CN105159932B

CN105159932B - A kind of data retrieval engine and ordering system and method

Info

Publication number: CN105159932B
Application number: CN201510478159.9A
Authority: CN
Inventors: 李文超; 金泰木; 王腾飞; 张士存; 段浩伟; 曹志伟; 柳少华; 孙华; 董丽; 王振中; 林霖
Original assignee: CRRC Qingdao Sifang Co Ltd
Current assignee: CRRC Qingdao Sifang Co Ltd
Priority date: 2015-08-07
Filing date: 2015-08-07
Publication date: 2019-06-21
Anticipated expiration: 2035-08-07
Also published as: CN105159932A

Abstract

The present invention relates to a kind of data retrieval engine and ordering system and methods, including user management module, are used for managing user information；Database for classified storage document and responds user's request；Relatedness computation module, calculating and sequence for search result；The relatedness computation module includes user behavior statistic submodule, to document review and applies behavior for counting user preference keyword, user；Sort relatedness computation submodule, for calculating the sequence degree of correlation and arranging search result by the sequence degree of correlation.The analytical calculation of data acquisition system further progress inquiry degree of correlation RC, demand degree of correlation DC and quality of data degree of correlation QC that the present invention is matched to term, the data acquisition system retrieved is set to meet user preference, user to document review and using behavior, the degree of correlation for improving search result and user demand has saved the user query time.

Description

A kind of data retrieval engine and ordering system and method

Technical field

The present invention relates to a kind of search engine, in particular to a kind of data retrieval engine and ordering system and method.

Background technique

It is most of to be retrieved using keyword input mode during existing search engine carries out data retrieval, Search result is ranked up according to Keywords matching degree, and it is past that different users inputs the search result that identical keyword obtains Toward be it is the same, users ' individualized requirement and data qualitative factor are not accounted for the sortord of search result.From a large amount of The information that oneself needs is found in return information, can waste user's long time and energy.

Summary of the invention

Present invention is primarily aimed at solving the above problems and insufficient, provides and a kind of data are improved based on user behavior information The degree of correlation improves a kind of data retrieval engine and ordering system of retrieval accuracy.

Another main purpose of the invention is to provide a kind of data retrieval and sort method.

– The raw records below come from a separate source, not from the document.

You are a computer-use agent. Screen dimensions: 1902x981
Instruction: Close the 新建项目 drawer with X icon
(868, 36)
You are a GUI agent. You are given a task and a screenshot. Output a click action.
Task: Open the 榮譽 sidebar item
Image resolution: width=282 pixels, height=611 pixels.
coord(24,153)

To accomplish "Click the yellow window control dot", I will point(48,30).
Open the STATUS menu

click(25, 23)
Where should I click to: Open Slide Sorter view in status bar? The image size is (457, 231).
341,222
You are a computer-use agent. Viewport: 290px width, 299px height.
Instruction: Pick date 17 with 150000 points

To achieve the above object, the technical scheme is that

A kind of data retrieval engine and ordering system, comprising:

User management module is used for managing user information；

Database for classified storage document and responds user's request；

Relatedness computation module, calculating and sequence for search result；

The relatedness computation module includes user behavior statistic submodule, is used for counting user preference keyword, user To document review and apply behavior；

Sort relatedness computation submodule, for calculating the sequence degree of correlation and arranging search result by the sequence degree of correlation Column.

Further, a kind of data retrieval according to claim 1 and ordering system, it is characterised in that: the sequence The degree of correlation is determined by inquiry degree of correlation RC, demand degree of correlation DC and quality of data degree of correlation QC.

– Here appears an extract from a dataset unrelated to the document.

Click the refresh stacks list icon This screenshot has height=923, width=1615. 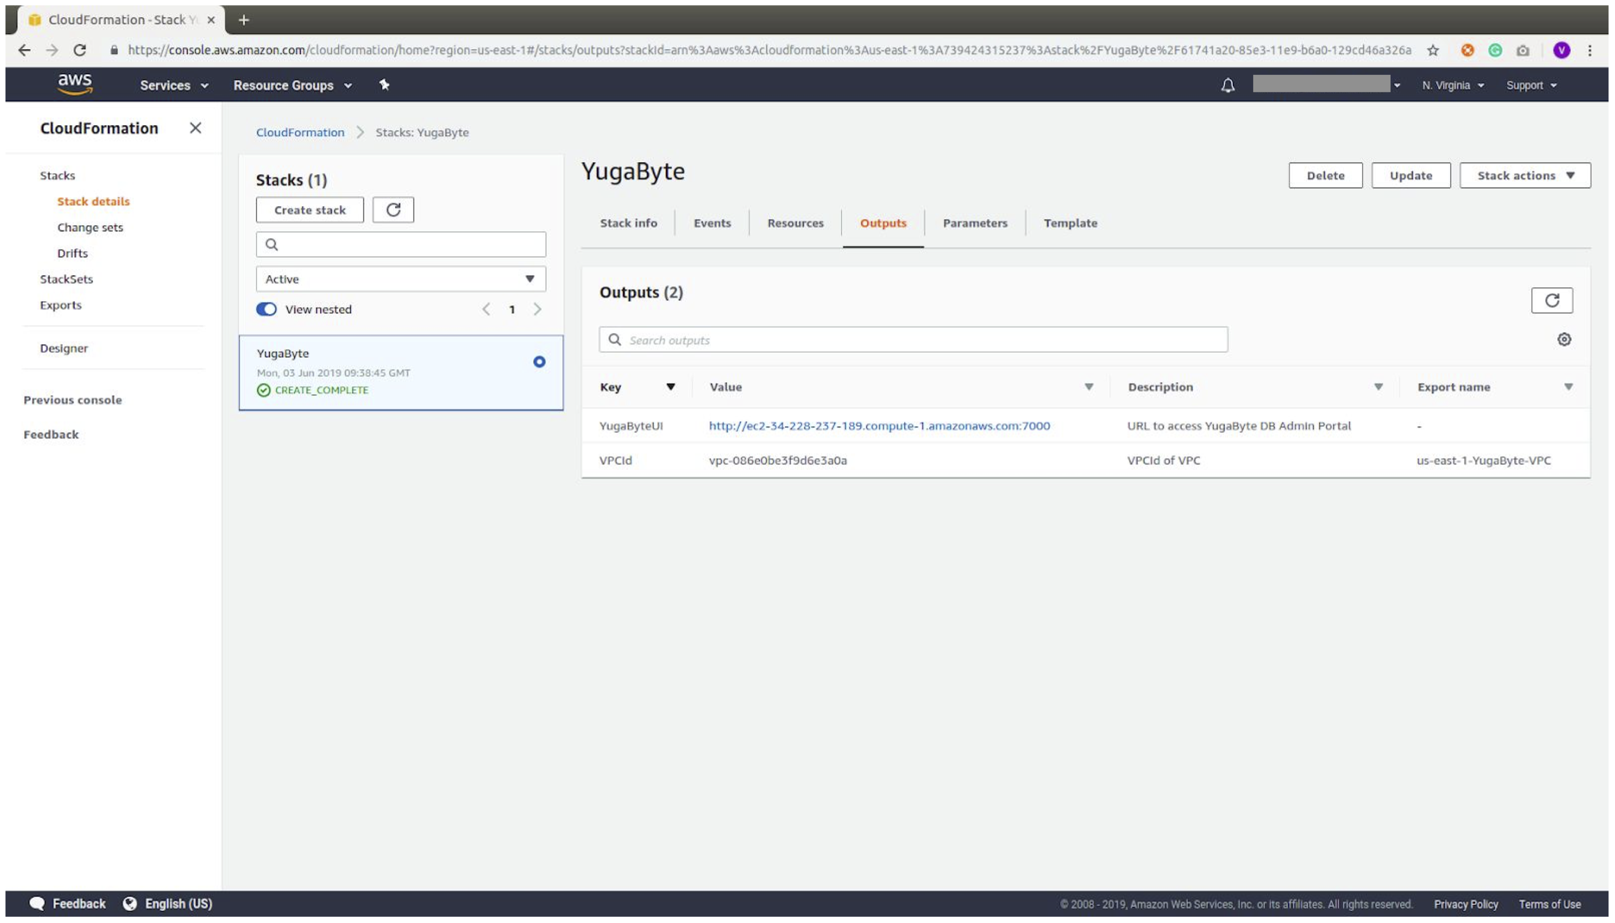(x=393, y=209)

Further, the inquiry degree of correlation RC is calculated using TF-IDF method,

Wherein, i is term；

TFi (d) is the frequency that term i occurs in document d；

N is the number of all documents；

DF is the number of documents containing term i.

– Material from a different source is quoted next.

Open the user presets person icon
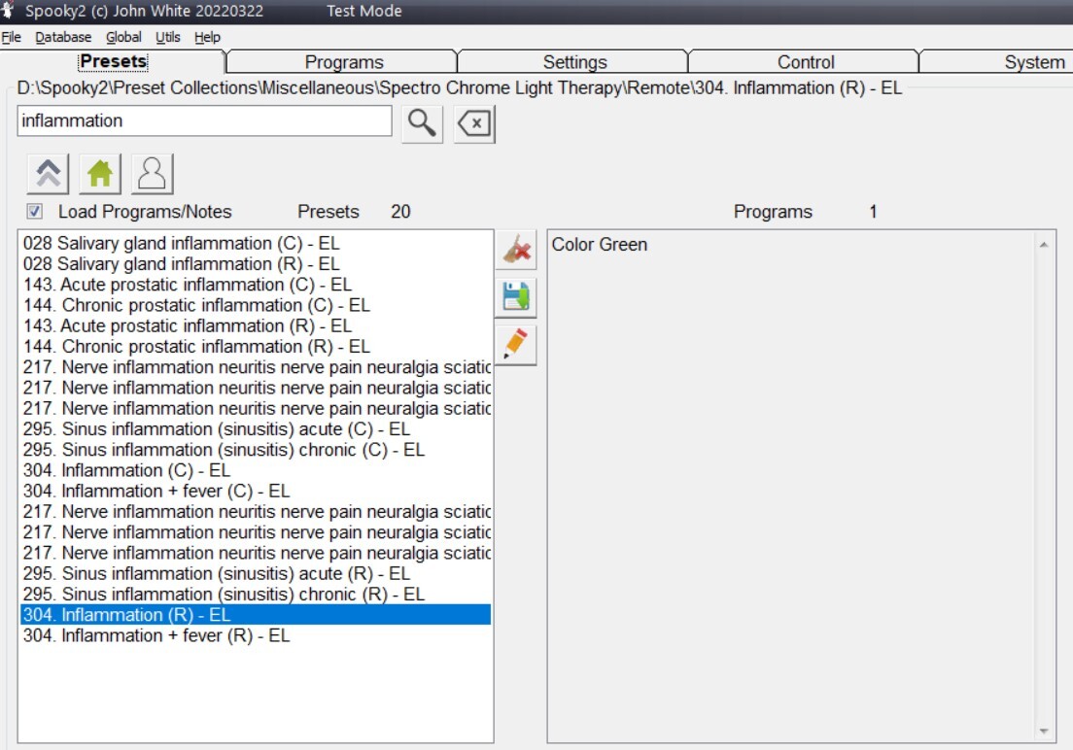 (x=152, y=175)
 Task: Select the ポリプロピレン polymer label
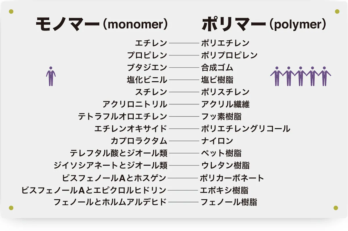coord(229,55)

Further, the demand degree of correlation DC is by preference key Word similarity KeySim and Behavior preference classification similarity ClassSim is added to obtain；

The document subject matter vector DSV and user preference that the preference key Word similarity is formed by each document index are crucial The user preference vector UPV that vocabulary is formed carries out cosine similarity calculating,

DSV(a₁,w₁；a₂,w₂；...；a_m,w_m)

UPV(b₁,w₁；b₂,w₂；...；b_n,w_n)

Behavior preference classification similarity by user to document application behavior decision,

Wherein, df (t_a)、df(t_b)、df(t_c)、df(t_d) it is that classification belonging to document is browsed by user, downloaded, collecting, pushing away Recommend number.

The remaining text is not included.